[Saved data entries]
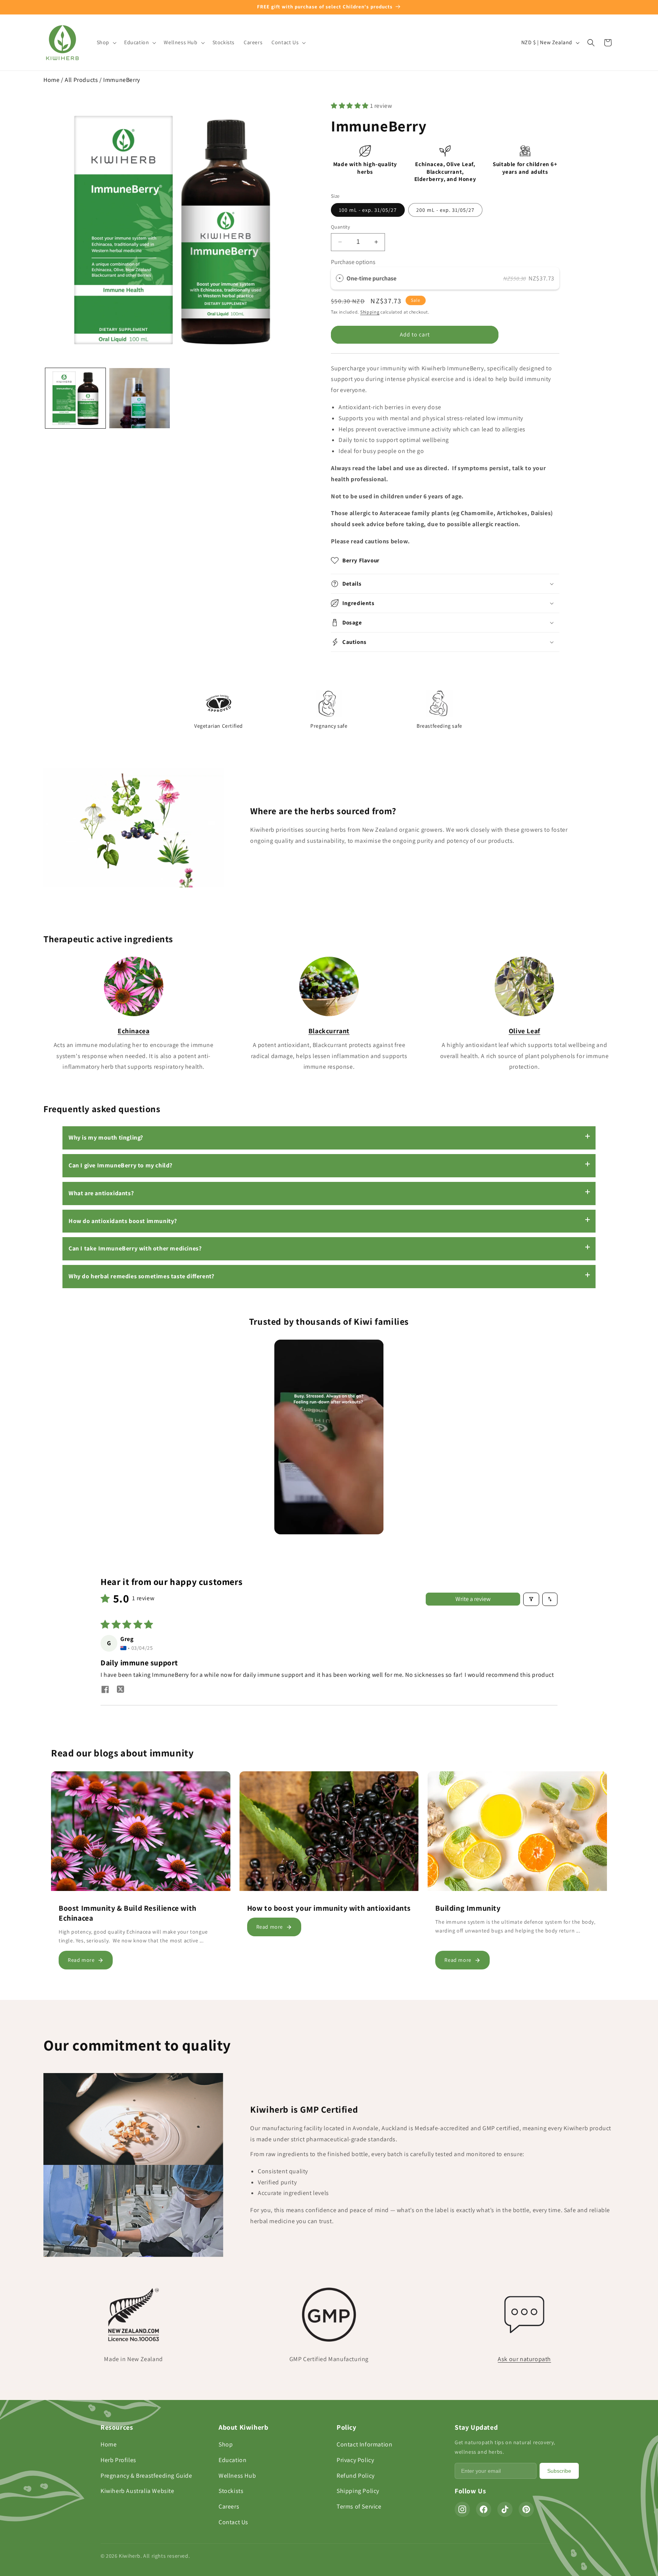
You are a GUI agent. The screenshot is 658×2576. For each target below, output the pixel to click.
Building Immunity (467, 1908)
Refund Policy (356, 2476)
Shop (226, 2444)
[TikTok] (505, 2509)
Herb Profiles (118, 2460)
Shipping (370, 312)
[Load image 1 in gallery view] (75, 398)
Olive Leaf (524, 1030)
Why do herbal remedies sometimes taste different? (141, 1276)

# [WHAT THIS TASK INVOLVES]
Could you print exactly the lines from the one containing "Building Immunity (467, 1908)" through the last line of the records above?

# [EXERCISE RESULT]
Building Immunity (467, 1908)
Refund Policy (356, 2476)
Shop (226, 2444)
[TikTok] (505, 2509)
Herb Profiles (118, 2460)
Shipping (370, 312)
[Load image 1 in gallery view] (75, 398)
Olive Leaf (524, 1030)
Why do herbal remedies sometimes taste different? (141, 1276)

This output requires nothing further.